Excerpt provided:
┌──
You’d think fiction would be an ideal form for such explorations, but for some reason I’ve been holding back. I think I was guarding against the inevitable label of “fantasy,” which readers could then dismiss or ignore or continue to marginalize as not relevant, not a part of them. It feels very important to me that this non-human consciousness be taken seriously. Because it is real.

Thank goodness we have writers like Neil Gaiman to remind us that fiction is as real as it gets.

I want to draw an important distinction here. Advertising that pretends to speak in the voice of nature, even a well-meaning campaign like this one by Conservation International, is not what I’m talking about. The celebrities in their slickly produced videos are speaking as and for nature, but marred by the same petty ego games and shaming that infect our human relationships. No. It’s along the lines of how tired people of color are of Hollywood roles as the spunky sidekick/best friend. This is no place for preconceptions and stereotypes. The first step is to listen with an open mind and heart.

Last spring, I wrote a piece about grief opening a doorway between worlds, enabling the suspension of rational mind that leads to surprising encounters with nonhuman beings. Encounters that engage the imagination and senses in a renewal of relationships long overlooked. Here is an excerpt from that piece, which I’m hoping will appear in a journal later this year:

I was left estranged and homeless by my middle-class American, suburban, pop-culture-saturated upbringing. I am the prodigal daughter of a vast family that carries on without me, even as it is profoundly affected by my actions. In my fiftieth year of life, I began my homecoming. . . .

There is no place for language here. This is a state of raw emotion. Of feeling from the heart. There is no need of language to describe, name, or categorize. Words don’t stand up to pure experience. Though I hold my dying father’s hand, I cannot experience what he is experiencing. I can’t go where his soul is going. And yet, I am there, always, in that pure life energy.

I fall with no motive, and more slowly than you assume. I give myself freely. I nourish. The tiny cups of lichen catch me. I bathe the forest in sound, a symphony of drops striking surfaces. No hurry. No ambition.

Things are always becoming something else. One thing leads to the next. The rain will move on. You will move on. You will become something else. Nothing is ever finished.
└──
Extracted entries:
┌──
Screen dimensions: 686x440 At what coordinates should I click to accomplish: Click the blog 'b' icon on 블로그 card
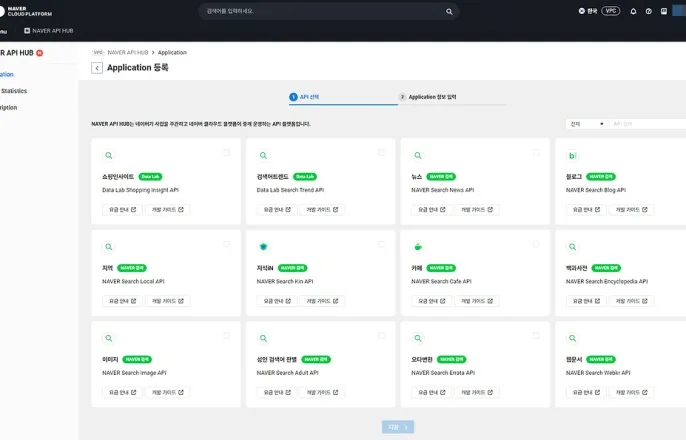[x=572, y=155]
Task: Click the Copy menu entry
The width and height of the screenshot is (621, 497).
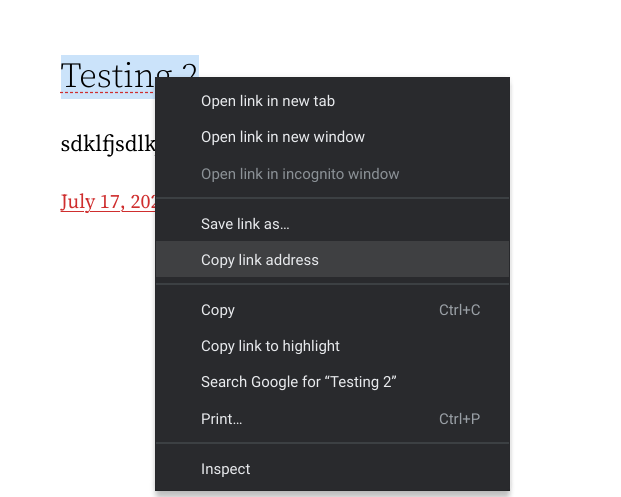Action: pos(218,310)
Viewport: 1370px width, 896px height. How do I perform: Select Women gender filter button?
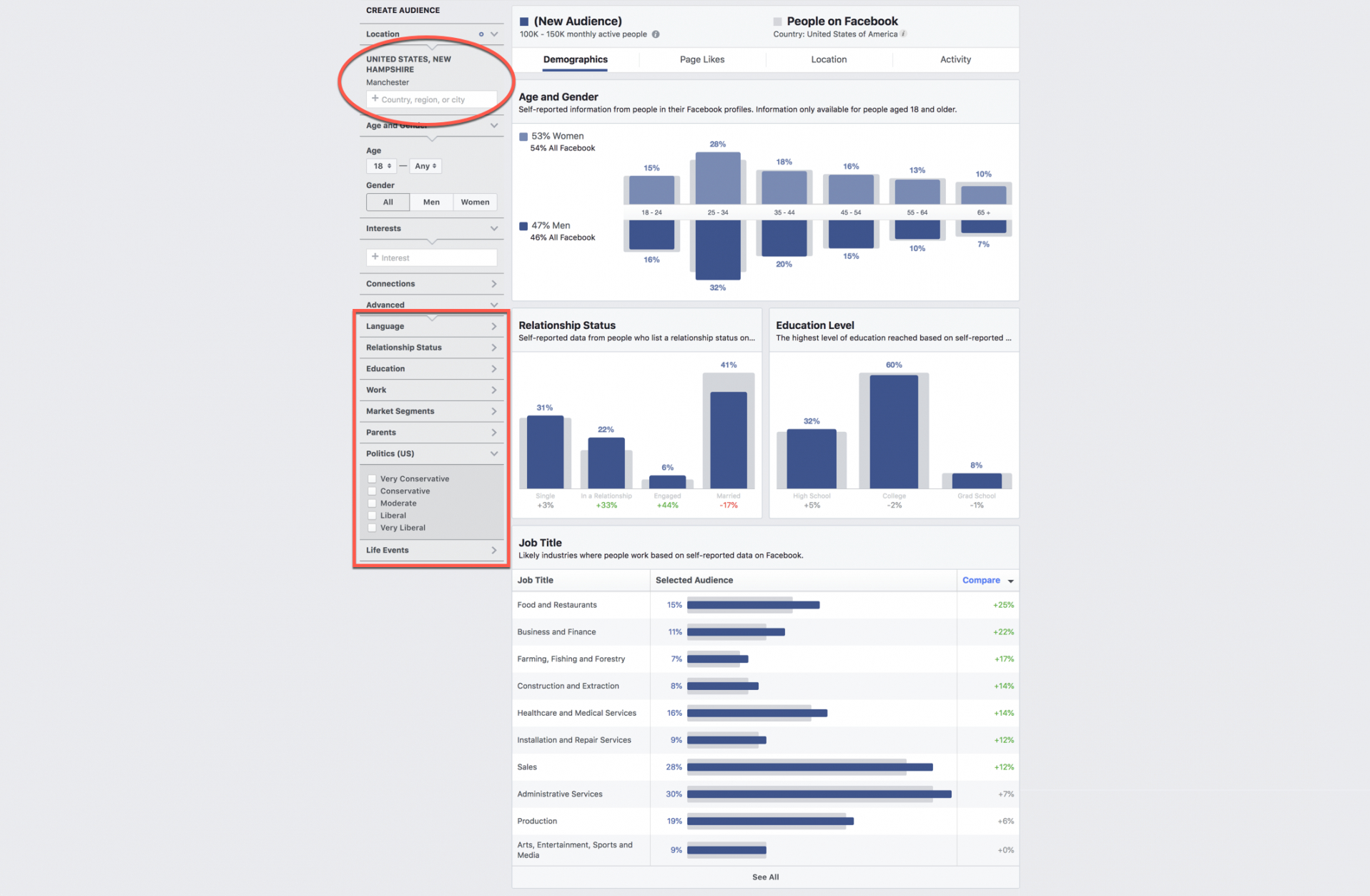point(475,202)
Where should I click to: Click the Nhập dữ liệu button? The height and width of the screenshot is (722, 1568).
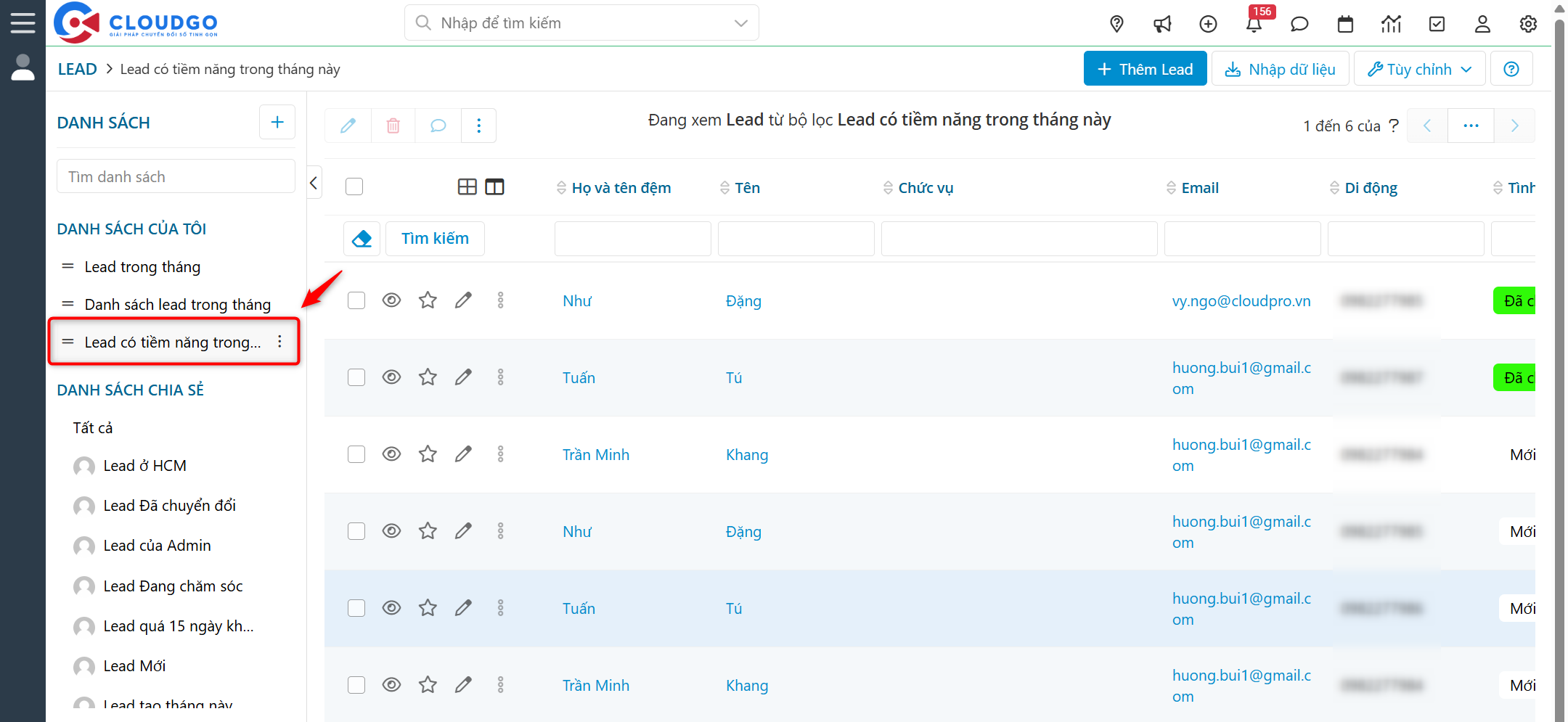(x=1280, y=69)
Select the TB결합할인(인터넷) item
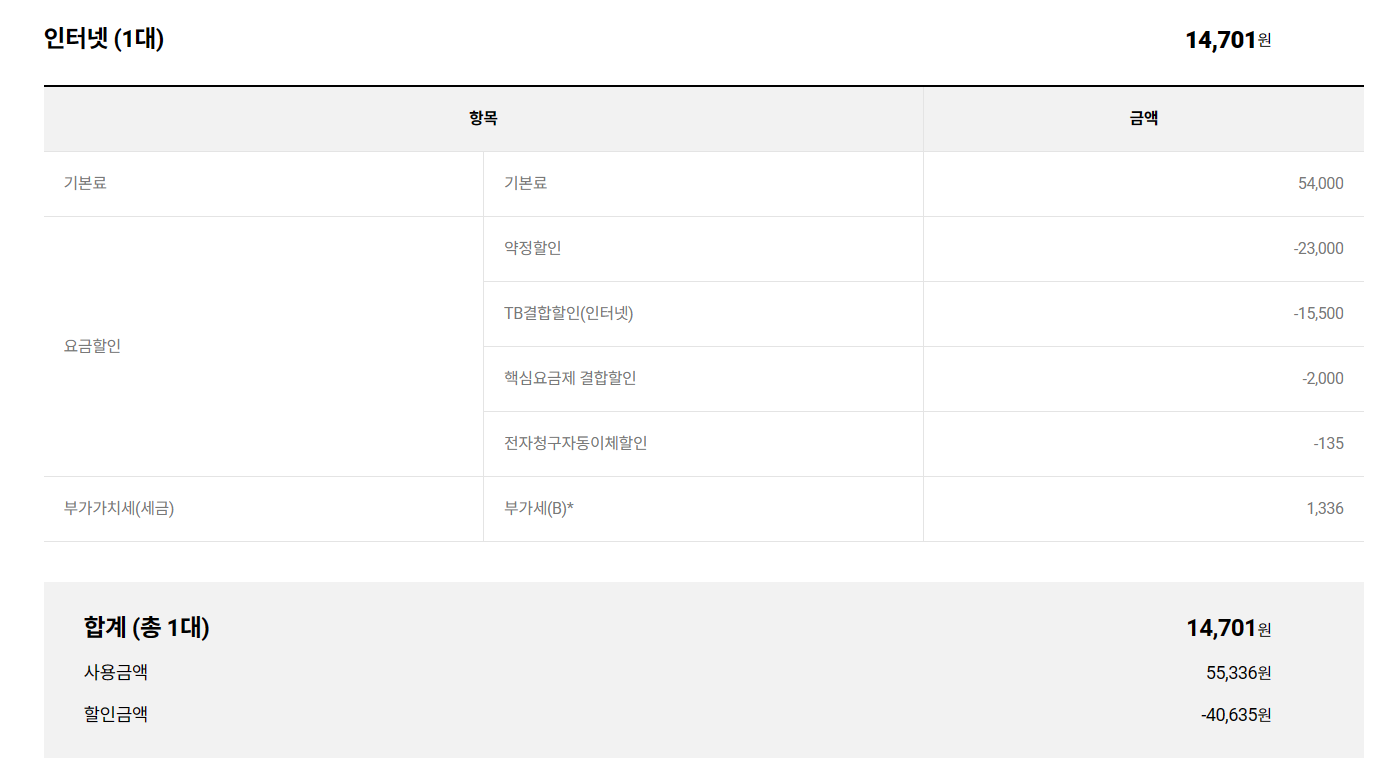 click(x=569, y=313)
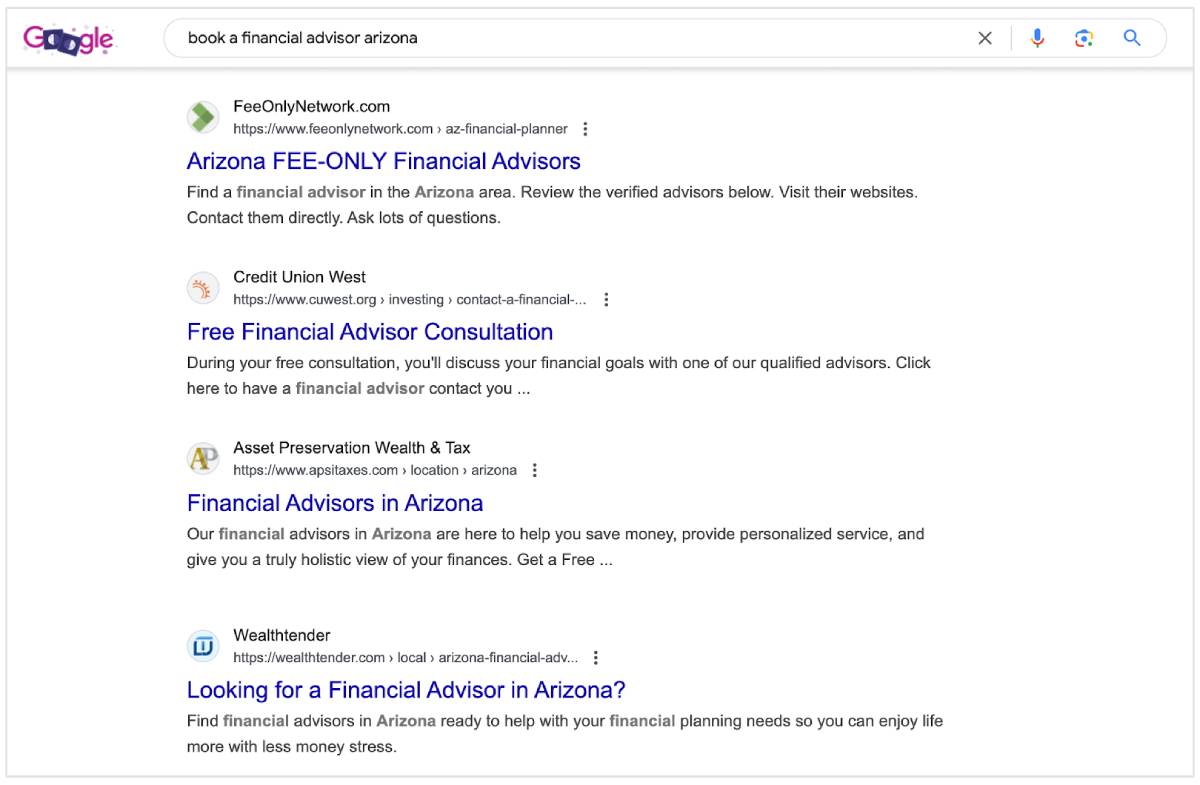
└──
What you will do:
(1) In the excerpt on nonhuman consciousness, which organization made the advertising campaign that the writer says is not what they mean?
(2) Write the next part of the essay on nonhuman consciousness, picking up after its final line.

Expected outputs:
(1) Conservation International

(2)
One of many paradoxes in attempting to give voice to the living world is this problem of language. My encounters in the forest or on the water are worldless. They involve going to a place, being still for long stretches and listening. Or observing. Or touching or tasting or smelling. And feeling into the sensation of being heard, of being seen, touched, tasted, or smelled in return. These experiences go straight into my body through my heart.

Another dilemma is the utter presumptuousness of it. Who says nature needs to be rendered in human voice? My inner skeptic wants to know how it helps anything to converse with an oak tree. What impact will listening to a garrulous mountain stream have on the PPM of CO2 in the atmosphere?

The answer is this: we are the storytellers. We not only make meaning, we create reality by the stories we tell. I am with Kingsnorth; there is room for stories that dare to go beyond the human-centric gaze.

In my limited experiences so far, these encounters are both connection and welcome, a blessing on my return after so long an absence. And an invitation to share the gifts of belonging and kinship with the rest of the human community.

One thought on “In support of fiction that gives voice to the living world

  1. Oh, Julie we need these stories so much. Someone recently commented on a FB post the we humans need to learn to share our world with other creatures. After my initial shock wore off, All I could respond with was “it’s not our world.”
    Stories of this kind have indeed been labeled as fantasy and science fiction in the past. It is time they become part of the mainstream. We must rid ourselves of this humancentric point of view and do it quickly. The consequences of not doing so will be dire.